Un dolor necesario

Marcha de docentes en Villavicencio este miércoles.

Deseamos tener la mejor educación, gratuita; buscamos acceder a los mejores hospitales con atención de primera calidad, sin pagar; queremos vías en buen estado, pero que no nos las cobren; los sindicatos piden mayores salarios a los trabajadores, pero sin que afecten los propios; mas recientemente, exigen la implementación de los acuerdos de paz sin que a los colombianos nos cueste un peso.

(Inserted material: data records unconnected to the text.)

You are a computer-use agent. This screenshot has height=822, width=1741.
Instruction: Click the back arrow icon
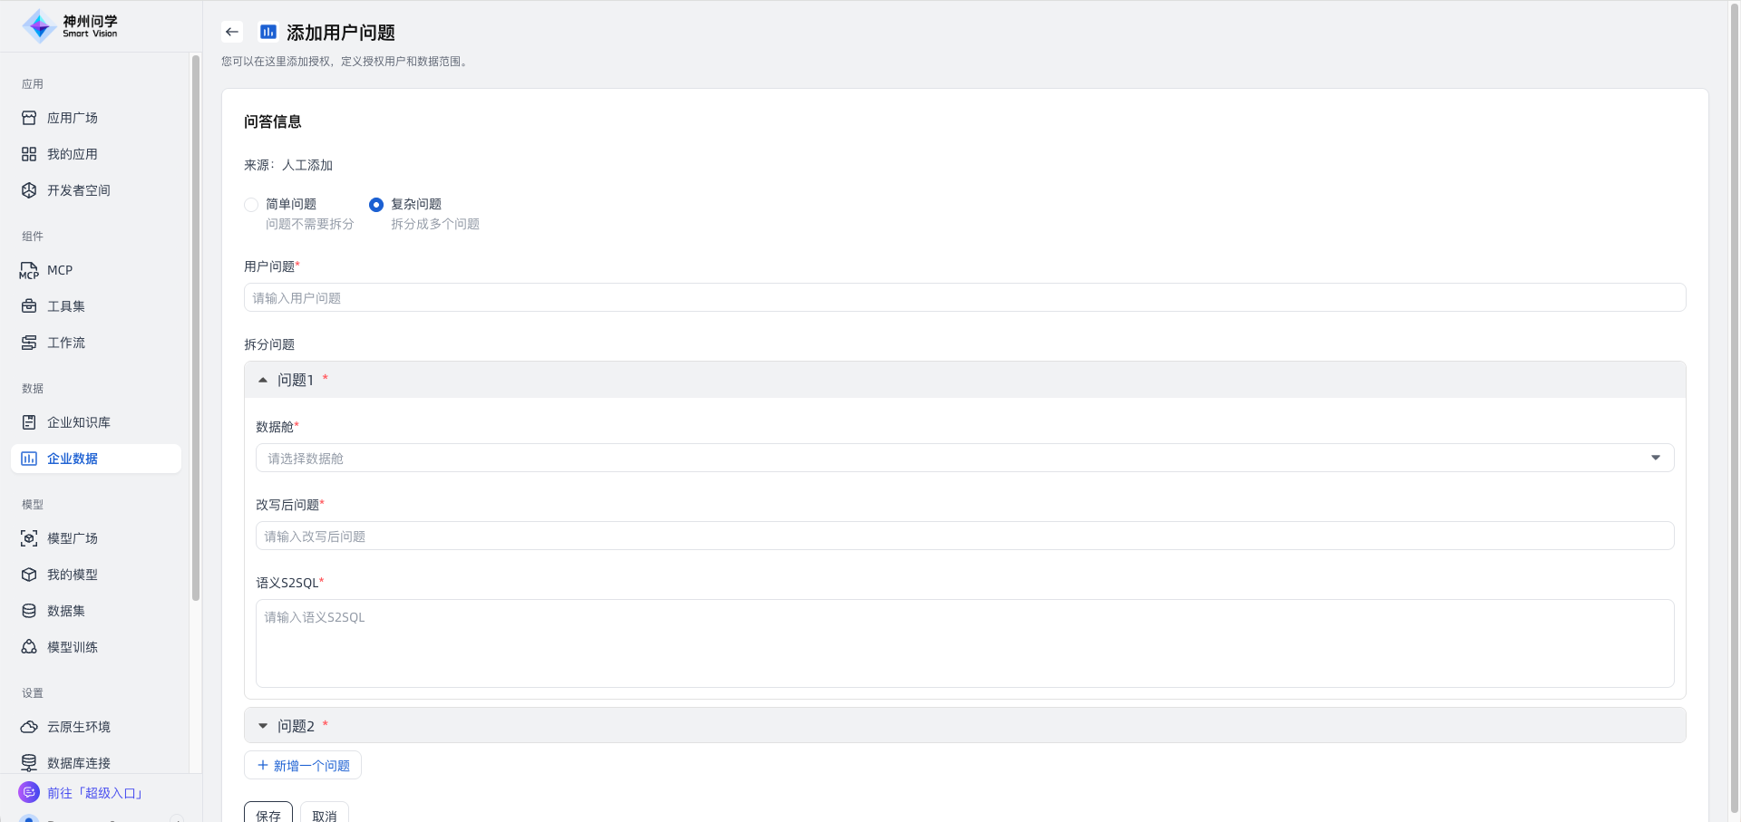[232, 33]
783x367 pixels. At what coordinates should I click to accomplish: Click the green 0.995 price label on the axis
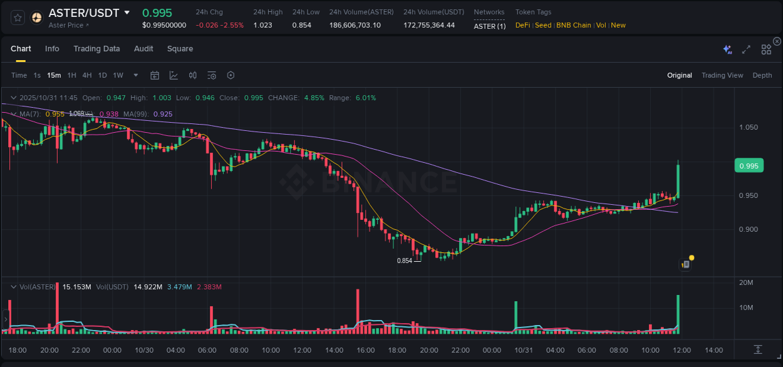pyautogui.click(x=749, y=165)
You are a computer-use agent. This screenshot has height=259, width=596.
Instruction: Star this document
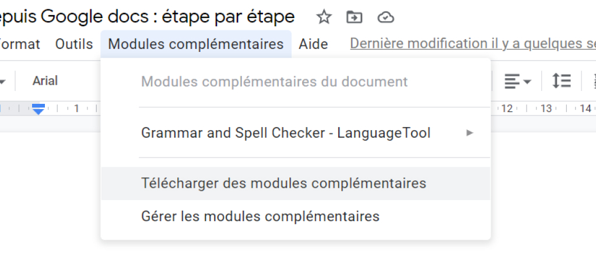tap(324, 17)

No estamos en contradicción de estas posturas que además son justas y deben reflejar la verdadera igualdad para un país si es que queremos alcanzar la paz. Estas reivindicaciones sociales son lógicas en un país como el nuestro con tantas desigualdades, sin embargo, aunque nos duela a todos en el bolsillo y muchas veces reneguemos de hacerlo, una cosa es cierta: pagar impuestos es la única manera de acceder al desarrollo y a esa forma de Estado ideal.

La correcta tributación en un país es la que contribuye a mejorar las situaciones económicas y sociales y en el caso de Colombia es una oportunidad para que quienes disfrutan de mejores condiciones de vida aporten a que otros puedan tenerlas.

Claro, muchos argumentan que la mayor parte de sus impuestos quedan en manos de los corruptos e intentan eludirlos o definitivamente no pagarlos, esta posición no es coherente, pues bajo el argumento de que “la plata se la roba el gobierno”, justamente se cae en la evasión fiscal, uno de los delitos que más problemas acarrea al contribuyente y al país. Se calcula que el déficit fiscal llegará este año 2,4% del PIB de acuerdo a las metas del Gobierno Nacional; de un 2,2% para 2020 y de 1,8% en 2021.

Ya algunas calificadoras de riesgo han dicho que la meta es difícil de alcanzar, pues con lo que se le ha recortado al Plan de Financiamiento y la debilidad de las normas antievasión, no serán suficientes.

Aunque no compartimos en su momento aspectos como la extensión del IVA a toda la canasta familiar, sí somos conscientes de que tener un mejor país es algo que cuesta dinero y no todos los recursos van a salir de ayuda extranjera, como es el caso de la implementación de los acuerdos de paz. La amenaza de una recesión económica sigue latente y parece que hay fuerzas o grupos de presión interesados en que eso llegue a pasar sin medir las graves consecuencias que tendría para la economía colombiana y para cada familia.

El Gobierno Nacional se jugó la carta del Plan Nacional de Desarrollo para buscar más recursos pero también será otro proyecto que a pulso busque aprobarlo en el Congreso. El panorama económico no es claro y los interesados en que a Colombia le vaya mal siguen presionando para que nadie pague impuestos.